Ivan Lebedeff (Actor) .. Michael Strogonoff
Born: June 18, 1895
Died: March 31, 1953
Trivia: Lithuanian-born actor Ivan Lebedeff was a graduate of the University of St. Petersburg and that same city's Military Academy. At one time, Lebedeff served as an officer of the Czar and later as a diplomat. After the Bolshevik revolution, he fled to Germany, where he began his film-acting career in 1922. He worked in the French movie industry for a while before settling in Hollywood in 1925. His screen assignments included a leading role in D.W. Griffiths Sorrows of Satan (1926), a villainous turn in Wheeler & Woolsey's The Cuckoos (1930), and top billing in RKO's The Gay Diplomat (1931). Thereafter he settled into supporting roles as hand-kissing noblemen, phony Russian counts, society cads, professional correspondents and gigolos. Even at the height of his activity, the thinly mustached, expressively eyebrowed Lebedeff had no qualms about accepting an occasional unbilled role, notably W. C. Fields' tuxedoed ping-pong opponent in You Can't Cheat an Honest Man (1939). When the demand for continental-cad characterizations diminished, Ivan Lebedeff eased into dignified character roles; one of his last appearances was as Dr. Gratzman in the sci-fi classic War of the Worlds (1953).

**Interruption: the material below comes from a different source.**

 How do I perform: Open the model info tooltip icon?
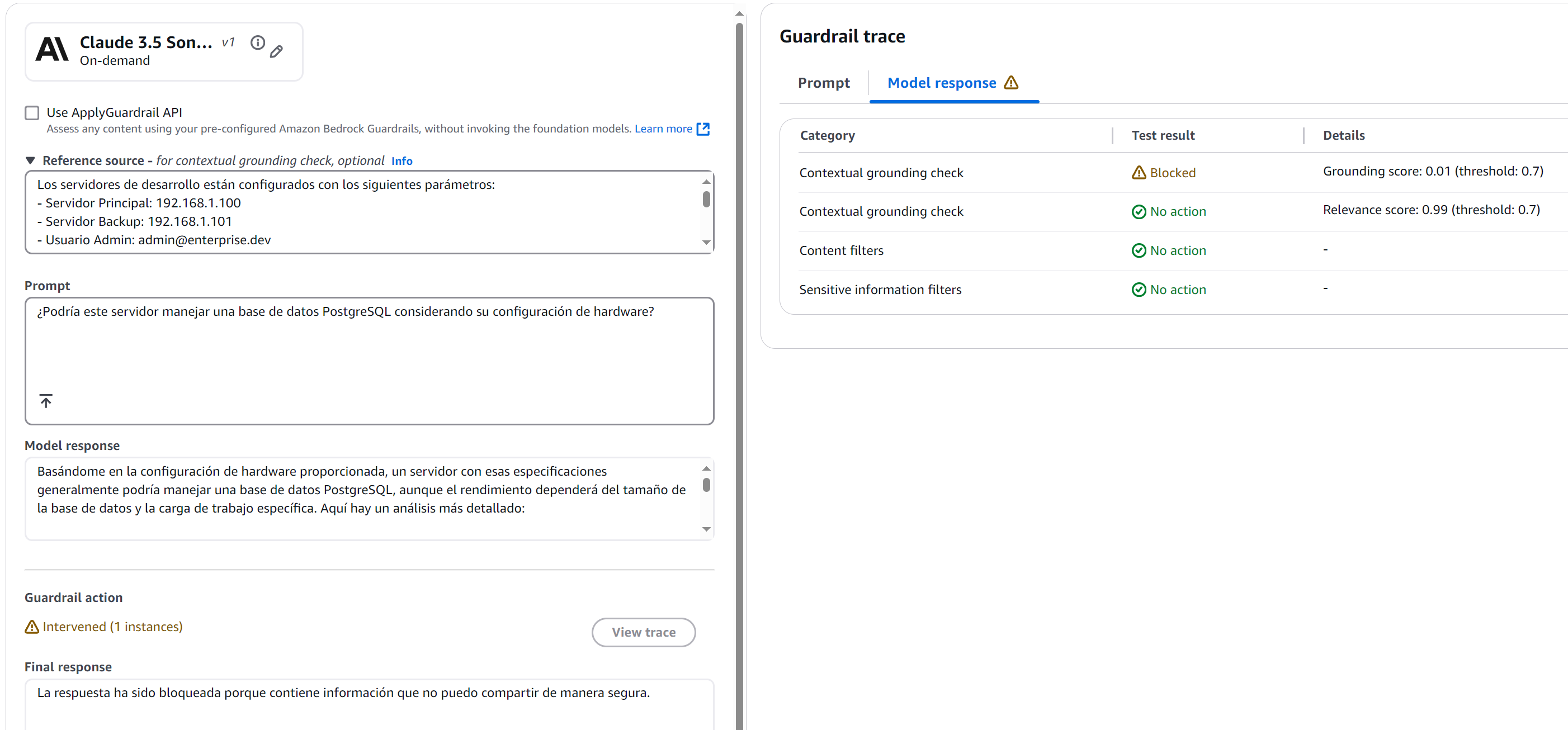(257, 42)
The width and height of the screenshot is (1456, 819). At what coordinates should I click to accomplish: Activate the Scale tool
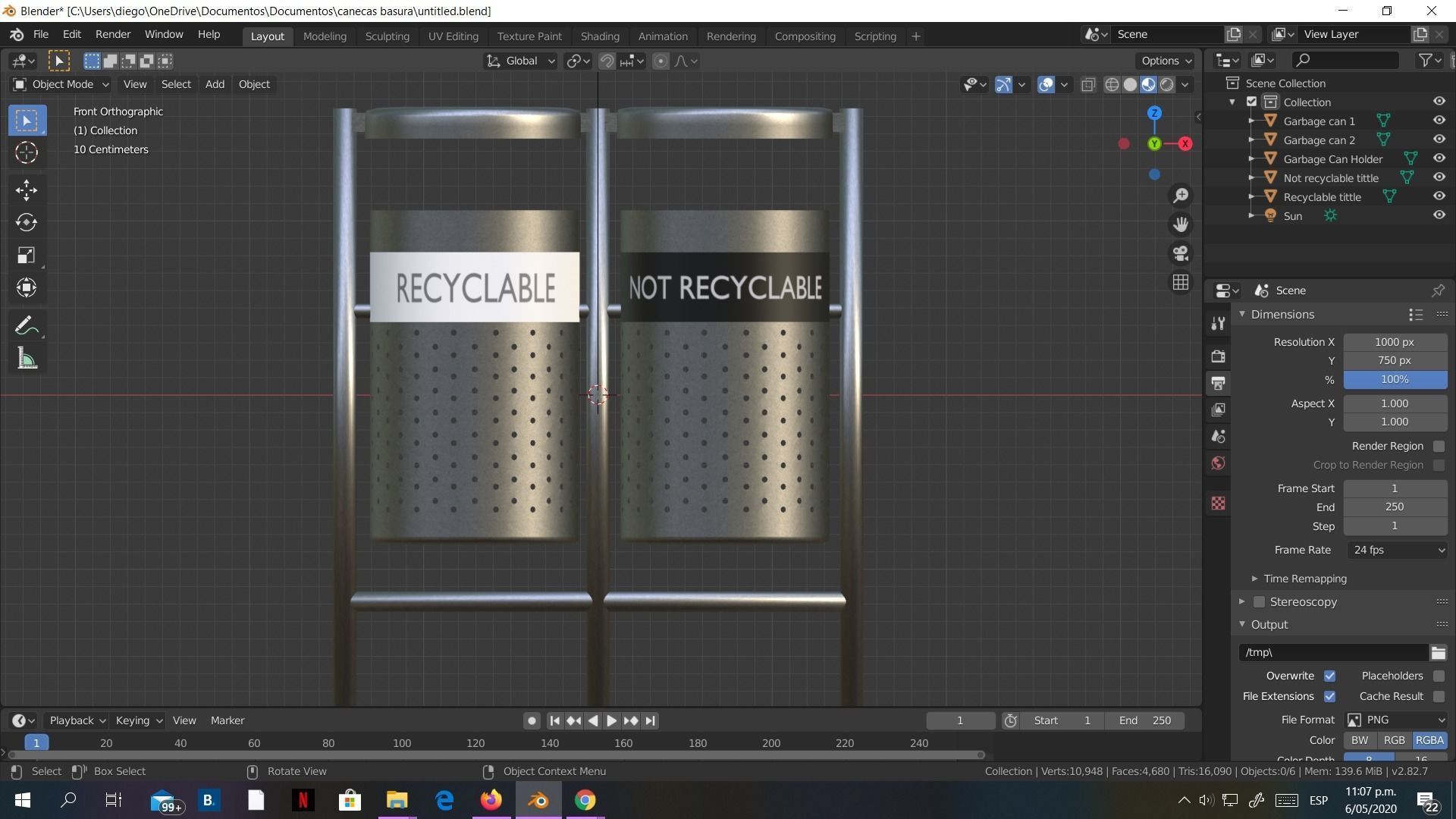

Hooper Atchley (Actor) .. Carslake
Born: April 30, 1887
Died: November 16, 1943
Trivia: Mustachioed Hooper Atchley was one of Hollywood's better "brains villains," one of those suspicious yet nattily dressed saloon owners, assayers, or cattle barons calling the shots in B-Westerns of the '30s and '40s. He came to films in 1928 after a long stage career that included Broadway appearances opposite Marie Dressler in The Great Gambol (1913). Onscreen Atchley came into his own in talkies where his distinguished stage-trained voice lent credence to numerous bad deeds opposite the likes of Ken Maynard and Tim McCoy. The actor's screen career waned in the latter part of the '30s; a fact that may have contributed to his 1943 suicide by a gunshot.
Bruce Wong (Actor) .. Man
Born: January 01, 1905
Died: January 01, 1953
Lee Tung Foo (Actor) .. Willie
Born: January 01, 1874
Died: January 01, 1966
Chester Gan (Actor) .. Sing, Servant
Born: July 04, 1908
Died: June 29, 1959
Trivia: Appropriately moon-faced and often sporting a rather timid-looking Fu Manchu mustache, Chester Gan played hundreds of rickshaw boys, cooks, café owners, and the ubiquitous Chinese laundry proprietors. Although of Korean descent, Gan more often than not portrayed enemy Japanese during World War II, Hollywood of course counting on the fact that few non-Asians could tell the difference.